Stored records
[Start of Attachment]

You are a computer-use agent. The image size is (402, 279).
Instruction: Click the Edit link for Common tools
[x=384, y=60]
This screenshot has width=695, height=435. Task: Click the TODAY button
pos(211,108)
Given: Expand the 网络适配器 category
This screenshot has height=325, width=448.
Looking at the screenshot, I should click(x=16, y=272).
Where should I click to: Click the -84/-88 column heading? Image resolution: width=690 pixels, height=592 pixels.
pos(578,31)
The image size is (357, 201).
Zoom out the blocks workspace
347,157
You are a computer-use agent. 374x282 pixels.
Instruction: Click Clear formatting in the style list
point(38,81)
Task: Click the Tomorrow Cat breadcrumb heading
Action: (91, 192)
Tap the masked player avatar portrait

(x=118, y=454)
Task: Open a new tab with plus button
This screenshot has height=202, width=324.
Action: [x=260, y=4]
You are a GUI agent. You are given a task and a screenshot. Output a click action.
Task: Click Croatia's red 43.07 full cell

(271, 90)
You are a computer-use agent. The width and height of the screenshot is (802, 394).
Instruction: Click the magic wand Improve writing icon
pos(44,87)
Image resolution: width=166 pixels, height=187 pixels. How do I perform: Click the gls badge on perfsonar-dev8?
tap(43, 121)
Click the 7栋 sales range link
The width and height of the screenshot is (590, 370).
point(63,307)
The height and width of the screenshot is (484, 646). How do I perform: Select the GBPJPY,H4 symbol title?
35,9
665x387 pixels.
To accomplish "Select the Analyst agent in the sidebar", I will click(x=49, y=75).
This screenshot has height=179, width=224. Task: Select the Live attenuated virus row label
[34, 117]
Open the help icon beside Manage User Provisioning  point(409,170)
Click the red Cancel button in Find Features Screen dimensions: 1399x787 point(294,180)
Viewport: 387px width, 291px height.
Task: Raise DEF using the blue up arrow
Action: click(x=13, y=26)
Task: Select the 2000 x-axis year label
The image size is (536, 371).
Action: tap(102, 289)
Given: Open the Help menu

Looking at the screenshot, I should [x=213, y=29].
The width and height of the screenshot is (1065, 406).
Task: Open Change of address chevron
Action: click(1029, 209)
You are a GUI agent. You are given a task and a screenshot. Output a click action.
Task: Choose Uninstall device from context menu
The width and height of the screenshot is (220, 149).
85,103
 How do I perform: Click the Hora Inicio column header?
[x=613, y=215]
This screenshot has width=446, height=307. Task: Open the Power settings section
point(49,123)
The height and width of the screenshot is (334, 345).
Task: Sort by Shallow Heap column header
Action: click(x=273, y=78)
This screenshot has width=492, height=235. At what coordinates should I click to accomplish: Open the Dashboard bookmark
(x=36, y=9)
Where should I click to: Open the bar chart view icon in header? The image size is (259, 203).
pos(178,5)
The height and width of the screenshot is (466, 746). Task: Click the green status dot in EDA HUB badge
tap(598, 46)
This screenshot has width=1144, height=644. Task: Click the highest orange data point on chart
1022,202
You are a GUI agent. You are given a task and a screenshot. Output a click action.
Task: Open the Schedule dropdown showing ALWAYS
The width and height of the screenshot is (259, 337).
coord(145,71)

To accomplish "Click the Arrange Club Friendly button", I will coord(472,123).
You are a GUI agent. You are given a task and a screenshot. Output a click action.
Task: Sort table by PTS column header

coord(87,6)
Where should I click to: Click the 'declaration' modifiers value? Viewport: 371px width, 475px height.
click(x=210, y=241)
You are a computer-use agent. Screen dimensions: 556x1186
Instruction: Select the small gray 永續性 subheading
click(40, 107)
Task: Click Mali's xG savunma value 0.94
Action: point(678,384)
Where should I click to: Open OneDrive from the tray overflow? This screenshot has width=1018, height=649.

[End of Attachment]

**EXERCISE INSTRUCTIONS**.
Give each line of the records above again, unchanged.

**ANSWER FOR THE TASK**.
You are a computer-use agent. The image size is (402, 279).
Instruction: Click the Edit link for Common tools
[x=384, y=60]
This screenshot has width=695, height=435. Task: Click the TODAY button
pos(211,108)
Given: Expand the 网络适配器 category
This screenshot has height=325, width=448.
Looking at the screenshot, I should click(x=16, y=272).
Where should I click to: Click the -84/-88 column heading? Image resolution: width=690 pixels, height=592 pixels.
pos(578,31)
The image size is (357, 201).
Zoom out the blocks workspace
347,157
You are a computer-use agent. 374x282 pixels.
Instruction: Click Clear formatting in the style list
point(38,81)
Task: Click the Tomorrow Cat breadcrumb heading
Action: (91, 192)
Tap the masked player avatar portrait

(x=118, y=454)
Task: Open a new tab with plus button
This screenshot has height=202, width=324.
Action: [x=260, y=4]
You are a GUI agent. You are given a task and a screenshot. Output a click action.
Task: Click Croatia's red 43.07 full cell

(271, 90)
You are a computer-use agent. The width and height of the screenshot is (802, 394).
Instruction: Click the magic wand Improve writing icon
pos(44,87)
Image resolution: width=166 pixels, height=187 pixels. How do I perform: Click the gls badge on perfsonar-dev8?
tap(43, 121)
Click the 7栋 sales range link
The width and height of the screenshot is (590, 370).
point(63,307)
The height and width of the screenshot is (484, 646). How do I perform: Select the GBPJPY,H4 symbol title?
35,9
665x387 pixels.
To accomplish "Select the Analyst agent in the sidebar", I will click(x=49, y=75).
This screenshot has height=179, width=224. Task: Select the Live attenuated virus row label
[34, 117]
Open the help icon beside Manage User Provisioning  point(409,170)
Click the red Cancel button in Find Features Screen dimensions: 1399x787 point(294,180)
Viewport: 387px width, 291px height.
Task: Raise DEF using the blue up arrow
Action: click(x=13, y=26)
Task: Select the 2000 x-axis year label
The image size is (536, 371).
Action: tap(102, 289)
Given: Open the Help menu

Looking at the screenshot, I should [x=213, y=29].
The width and height of the screenshot is (1065, 406).
Task: Open Change of address chevron
Action: click(1029, 209)
You are a GUI agent. You are given a task and a screenshot. Output a click action.
Task: Choose Uninstall device from context menu
The width and height of the screenshot is (220, 149).
85,103
 How do I perform: Click the Hora Inicio column header?
[x=613, y=215]
This screenshot has width=446, height=307. Task: Open the Power settings section
point(49,123)
The height and width of the screenshot is (334, 345).
Task: Sort by Shallow Heap column header
Action: click(x=273, y=78)
This screenshot has width=492, height=235. At what coordinates should I click to accomplish: Open the Dashboard bookmark
(x=36, y=9)
Where should I click to: Open the bar chart view icon in header? The image size is (259, 203).
pos(178,5)
The height and width of the screenshot is (466, 746). Task: Click the green status dot in EDA HUB badge
tap(598, 46)
This screenshot has width=1144, height=644. Task: Click the highest orange data point on chart
1022,202
You are a GUI agent. You are given a task and a screenshot. Output a click action.
Task: Open the Schedule dropdown showing ALWAYS
The width and height of the screenshot is (259, 337).
coord(145,71)

To accomplish "Click the Arrange Club Friendly button", I will coord(472,123).
You are a GUI agent. You are given a task and a screenshot. Output a click action.
Task: Sort table by PTS column header

coord(87,6)
Where should I click to: Click the 'declaration' modifiers value? Viewport: 371px width, 475px height.
click(x=210, y=241)
You are a computer-use agent. Screen dimensions: 556x1186
Instruction: Select the small gray 永續性 subheading
click(40, 107)
Task: Click Mali's xG savunma value 0.94
Action: point(678,384)
Where should I click to: Open OneDrive from the tray overflow? This screenshot has width=1018, height=649.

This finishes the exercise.